Status: Active » Needs review
FileSize
1.83 KB

The attached patch creates two simple plugins.

utf8_encode simply calls utf8_encode() on the data to convert ISO-8859-1 to UTF-8.

strip_non_utf8 will do a preg_replace using a regex based on the one from http://stackoverflow.com/a/1401716 to remove non-UTF8 characters.

Tests will follow when I get a chance to write them.

mpdonadio’s picture

Added tests. Would appreciate a second set of eyes on the test sequences.

Status: Needs review » Needs work

The last submitted patch, 2: feeds_tamper-utf8-2263119-02.patch, failed testing.

mpdonadio’s picture

Status: Needs work » Needs review
FileSize
3.19 KB

Well that was embarrassing.

twistor’s picture

Status: Needs review » Needs work
  1. +++ b/plugins/utf8_encode.inc
    @@ -0,0 +1,26 @@
    +  $field = drupal_convert_to_utf8($field, 'ISO-8859-1');
    

    We should give an option to select the source encoding.

  2. +++ b/tests/feeds_tamper_plugins.test
    @@ -1020,3 +1020,43 @@ class FeedsTamperUniqueTestCase extends FeedsTamperUnitTestCase {
    + * Tests for utf8_estrip_non_utf8ncode.inc
    

    What's dat?

Tests! Sweet! We really should provide either a select list, or a textfield for the encoding method. This looks good.

mpdonadio’s picture

Assigned: Unassigned » mpdonadio

1. What encoding should be there? As the world has mostly converted to UTF8, and the backend will vary on what is installed on the server, I'm not sure what a list should be? ISO-8859-1, Windows 1251 and 1252, and MacRoman should cover most old documents, and maybe the other three UTF variants? Coming up with test sequences may be tough.
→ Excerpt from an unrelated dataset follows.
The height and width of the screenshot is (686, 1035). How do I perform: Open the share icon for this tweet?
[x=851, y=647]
2. Is the effects of presbyopia on a developer :)

I'll update this week and resubmit.

mpdonadio’s picture

Followup #1. In my experience, the people who are using Feeds to do imports are typically not developers, and don't really know much about encoding problems. I don't think that a textfield would be beneficial here, as they wouldn't know what to put. A few choices in a dropdown would allow them try a few things when they get the dreaded SQL error during an import.

twistor’s picture

It is difficult, but I can see the next issue being, "Add support for arbitrary encoding."

I think we could do both options though. Provide a select list of common encodings, and provide a text field. Label the textfield as "Advanced" or something. We could even do some select-or-other type stuff with states if you wanted to get fancy, but it's not a priority.
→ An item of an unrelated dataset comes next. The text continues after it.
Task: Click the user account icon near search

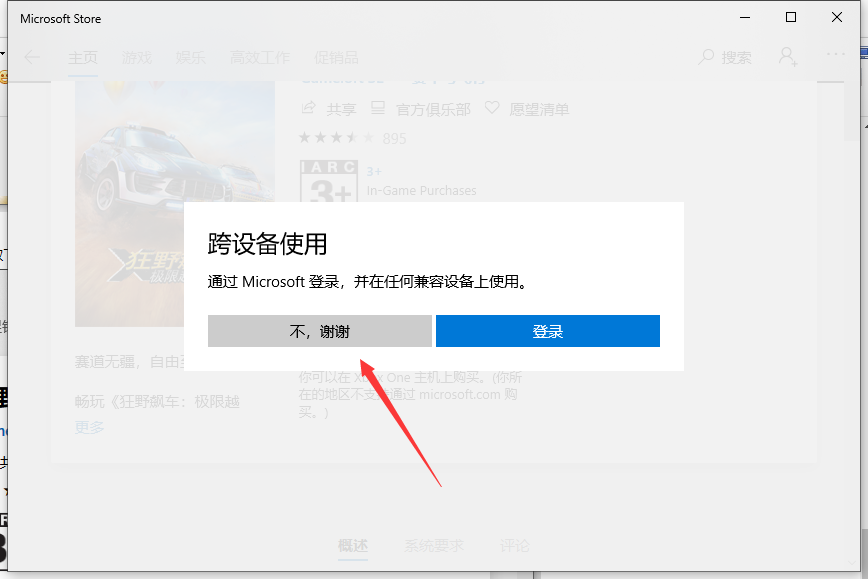Action: 789,57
Anyone who has the need for this will have already had things exploding on them, so we should be as gentle and helpful as possible.

justindodge’s picture

This is mostly a duplicate of #1817516: Feeds Tamper plugin for converting charset, (which does offer a select list to choose the source encoding, but does not have an open text field). There's some unit tests here also which is cool and the other issue is missing - mpdonadio maybe you could help out by writing some tests for the issue referenced above (we'd need a few more since there is more than just ISO-8859-1 supported).

This issue does include a plugin for 'Stripping non UTF-8 characters', so maybe we could trim this issue down to just being about that?